§ **STATED PROBLEM**
Reproduce every one of the following records word for word, with nothing changed.

(Recorded data)
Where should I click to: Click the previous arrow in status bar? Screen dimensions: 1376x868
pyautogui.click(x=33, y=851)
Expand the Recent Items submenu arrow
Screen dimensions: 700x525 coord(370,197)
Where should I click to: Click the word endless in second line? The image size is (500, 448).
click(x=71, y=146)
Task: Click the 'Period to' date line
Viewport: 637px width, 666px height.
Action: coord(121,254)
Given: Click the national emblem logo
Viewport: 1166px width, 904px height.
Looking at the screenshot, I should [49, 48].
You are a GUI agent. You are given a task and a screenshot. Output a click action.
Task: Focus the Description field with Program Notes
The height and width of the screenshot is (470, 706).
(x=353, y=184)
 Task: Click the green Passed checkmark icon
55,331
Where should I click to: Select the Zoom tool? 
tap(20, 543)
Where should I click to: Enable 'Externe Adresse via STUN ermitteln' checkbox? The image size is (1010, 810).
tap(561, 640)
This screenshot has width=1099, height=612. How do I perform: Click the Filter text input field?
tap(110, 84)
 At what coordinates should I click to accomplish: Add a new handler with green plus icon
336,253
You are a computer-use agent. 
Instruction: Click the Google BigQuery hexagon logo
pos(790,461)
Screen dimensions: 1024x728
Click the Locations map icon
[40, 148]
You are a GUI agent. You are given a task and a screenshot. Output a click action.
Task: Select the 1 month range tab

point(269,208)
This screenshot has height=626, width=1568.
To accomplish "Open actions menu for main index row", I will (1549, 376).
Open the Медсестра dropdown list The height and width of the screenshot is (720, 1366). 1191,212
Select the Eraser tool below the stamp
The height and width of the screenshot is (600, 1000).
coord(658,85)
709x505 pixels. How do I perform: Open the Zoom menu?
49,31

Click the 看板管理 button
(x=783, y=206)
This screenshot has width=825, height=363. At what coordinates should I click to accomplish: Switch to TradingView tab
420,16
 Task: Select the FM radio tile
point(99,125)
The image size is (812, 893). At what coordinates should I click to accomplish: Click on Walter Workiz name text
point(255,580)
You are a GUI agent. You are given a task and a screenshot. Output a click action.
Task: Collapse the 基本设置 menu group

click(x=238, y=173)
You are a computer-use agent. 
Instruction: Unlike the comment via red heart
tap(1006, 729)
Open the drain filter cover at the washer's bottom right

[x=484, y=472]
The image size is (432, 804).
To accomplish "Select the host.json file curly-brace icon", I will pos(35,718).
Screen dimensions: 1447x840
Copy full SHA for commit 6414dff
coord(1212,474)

§ **IN RESPONSE**
Where should I click to: Click the previous arrow in status bar? Screen dimensions: 1376x868
pyautogui.click(x=33, y=851)
Expand the Recent Items submenu arrow
Screen dimensions: 700x525 coord(370,197)
Where should I click to: Click the word endless in second line? The image size is (500, 448).
click(x=71, y=146)
Task: Click the 'Period to' date line
Viewport: 637px width, 666px height.
Action: coord(121,254)
Given: Click the national emblem logo
Viewport: 1166px width, 904px height.
Looking at the screenshot, I should [49, 48].
You are a GUI agent. You are given a task and a screenshot. Output a click action.
Task: Focus the Description field with Program Notes
The height and width of the screenshot is (470, 706).
(x=353, y=184)
 Task: Click the green Passed checkmark icon
55,331
Where should I click to: Select the Zoom tool? 
tap(20, 543)
Where should I click to: Enable 'Externe Adresse via STUN ermitteln' checkbox? The image size is (1010, 810).
tap(561, 640)
This screenshot has width=1099, height=612. How do I perform: Click the Filter text input field?
tap(110, 84)
 At what coordinates should I click to accomplish: Add a new handler with green plus icon
336,253
You are a computer-use agent. 
Instruction: Click the Google BigQuery hexagon logo
pos(790,461)
Screen dimensions: 1024x728
Click the Locations map icon
[40, 148]
You are a GUI agent. You are given a task and a screenshot. Output a click action.
Task: Select the 1 month range tab

point(269,208)
This screenshot has height=626, width=1568.
To accomplish "Open actions menu for main index row", I will (1549, 376).
Open the Медсестра dropdown list The height and width of the screenshot is (720, 1366). 1191,212
Select the Eraser tool below the stamp
The height and width of the screenshot is (600, 1000).
coord(658,85)
709x505 pixels. How do I perform: Open the Zoom menu?
49,31

Click the 看板管理 button
(x=783, y=206)
This screenshot has width=825, height=363. At what coordinates should I click to accomplish: Switch to TradingView tab
420,16
 Task: Select the FM radio tile
point(99,125)
The image size is (812, 893). At what coordinates should I click to accomplish: Click on Walter Workiz name text
point(255,580)
You are a GUI agent. You are given a task and a screenshot. Output a click action.
Task: Collapse the 基本设置 menu group

click(x=238, y=173)
You are a computer-use agent. 
Instruction: Unlike the comment via red heart
tap(1006, 729)
Open the drain filter cover at the washer's bottom right

[x=484, y=472]
The image size is (432, 804).
To accomplish "Select the host.json file curly-brace icon", I will pos(35,718).
Screen dimensions: 1447x840
Copy full SHA for commit 6414dff
coord(1212,474)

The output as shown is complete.